Derek Yorek's

Yancy Camp Workout 719

Below you’ll find your mental conditioning pre-workout video.   Much love – Yancy

Don’t skirt around opportunities


*As always, make sure you scale down the workout if needed.

Phase 1:
Versa Loop warm-up x 1 round – Warm-up Demo
ABCD warm-up running x 5min – Instructional Demo
Finish warm-up with C pace run x 3min

Phase 2:
15% incline x 3:30min at zone 3 effort
Weighted burpee x 20 – Exercise Demo
10% incline x 3:30min at zone 4 above lactate threshold effort
Wall ball x 20 – Exercise Demo
5% incline x 3:30min at zone 3 effort
Heavy farmer’s carry x 2min – immediately followed by pull-up x 2 to shoulder taps x 8 to pull-up x 1
This completes 1 round.
Continue repeating for a total of 4 rounds
*Tie everything together without rest
*If you’re outside, you can do an 1:45min out & back run
*For the 15% & 5% sections, don’t get above your zone 3 aerobic zone.
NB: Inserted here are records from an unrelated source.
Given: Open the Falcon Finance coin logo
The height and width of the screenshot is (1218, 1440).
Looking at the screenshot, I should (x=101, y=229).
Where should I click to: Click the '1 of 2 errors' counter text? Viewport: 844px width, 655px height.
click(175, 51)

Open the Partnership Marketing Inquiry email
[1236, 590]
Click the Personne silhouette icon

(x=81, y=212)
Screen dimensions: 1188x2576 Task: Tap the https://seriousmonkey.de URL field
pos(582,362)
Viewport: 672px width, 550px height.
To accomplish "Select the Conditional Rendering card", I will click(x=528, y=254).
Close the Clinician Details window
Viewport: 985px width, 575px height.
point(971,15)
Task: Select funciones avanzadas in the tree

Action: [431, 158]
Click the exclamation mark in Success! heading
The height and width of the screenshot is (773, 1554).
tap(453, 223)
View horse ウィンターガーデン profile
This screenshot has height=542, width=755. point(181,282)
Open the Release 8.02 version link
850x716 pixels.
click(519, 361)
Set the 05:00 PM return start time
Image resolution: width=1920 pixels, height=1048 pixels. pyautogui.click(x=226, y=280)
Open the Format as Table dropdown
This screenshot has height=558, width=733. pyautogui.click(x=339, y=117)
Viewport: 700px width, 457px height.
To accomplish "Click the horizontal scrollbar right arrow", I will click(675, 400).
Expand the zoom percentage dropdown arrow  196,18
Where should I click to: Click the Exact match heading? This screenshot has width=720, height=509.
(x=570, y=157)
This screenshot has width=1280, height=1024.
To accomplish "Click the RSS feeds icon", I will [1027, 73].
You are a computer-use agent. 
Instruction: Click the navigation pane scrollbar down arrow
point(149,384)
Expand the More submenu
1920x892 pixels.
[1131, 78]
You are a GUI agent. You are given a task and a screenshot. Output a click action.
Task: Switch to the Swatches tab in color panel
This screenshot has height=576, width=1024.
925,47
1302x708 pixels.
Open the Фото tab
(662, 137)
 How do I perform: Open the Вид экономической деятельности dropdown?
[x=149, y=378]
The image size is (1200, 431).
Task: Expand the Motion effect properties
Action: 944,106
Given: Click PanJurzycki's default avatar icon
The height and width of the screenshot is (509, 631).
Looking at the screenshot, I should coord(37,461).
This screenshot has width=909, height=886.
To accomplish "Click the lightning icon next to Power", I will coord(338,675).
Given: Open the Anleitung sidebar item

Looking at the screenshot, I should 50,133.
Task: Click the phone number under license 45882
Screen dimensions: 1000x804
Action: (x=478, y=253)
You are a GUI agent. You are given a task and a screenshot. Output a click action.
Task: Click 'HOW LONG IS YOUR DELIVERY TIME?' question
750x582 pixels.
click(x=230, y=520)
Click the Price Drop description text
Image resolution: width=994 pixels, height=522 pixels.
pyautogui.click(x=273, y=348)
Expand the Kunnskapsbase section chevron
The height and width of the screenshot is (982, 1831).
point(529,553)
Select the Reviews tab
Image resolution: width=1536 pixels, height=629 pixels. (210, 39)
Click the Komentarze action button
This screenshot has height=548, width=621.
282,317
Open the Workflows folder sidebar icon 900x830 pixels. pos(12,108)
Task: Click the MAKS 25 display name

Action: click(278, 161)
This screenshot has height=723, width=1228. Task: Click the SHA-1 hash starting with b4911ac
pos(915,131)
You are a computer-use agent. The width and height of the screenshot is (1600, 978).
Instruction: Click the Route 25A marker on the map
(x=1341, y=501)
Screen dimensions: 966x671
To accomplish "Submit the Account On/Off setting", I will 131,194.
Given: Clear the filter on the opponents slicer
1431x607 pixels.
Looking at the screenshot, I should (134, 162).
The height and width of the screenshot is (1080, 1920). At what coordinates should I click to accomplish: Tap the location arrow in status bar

If you’re not quite sure where your aerobic HR zone is, just keep in mind that if you’re feeling uncomfortable in any way as far as heart rate and running muscle fatigue is concerned during the 3min, your pace is too fast. Your zone 3 pace for 3:30 should be a pace you’d be able to carry on for a long duration.  For the 10% zone 4 section, above lactate threshold means you’re no longer comfortable.  You’re at a pace that you can’t sustain for a long duration but I want you focusing on staying clean and smooth throughout the 3:30min timeframe.
*I want you hitting the strength stations at a strong effort that has you hit pretty hard by the time you finish the 20th rep.


Hyrox & DEKAFIT Training

Run x 500m at zone 3 effort
Weighted squats x 30 (unbroken – weight categories: elite men 55lb, elite women & open men 44lb, open women 33lb)
Run x 500m at zone 3 effort
Weighted lunge x 40m
This completes 1 round.
Continue repeating for a total of 3 rounds.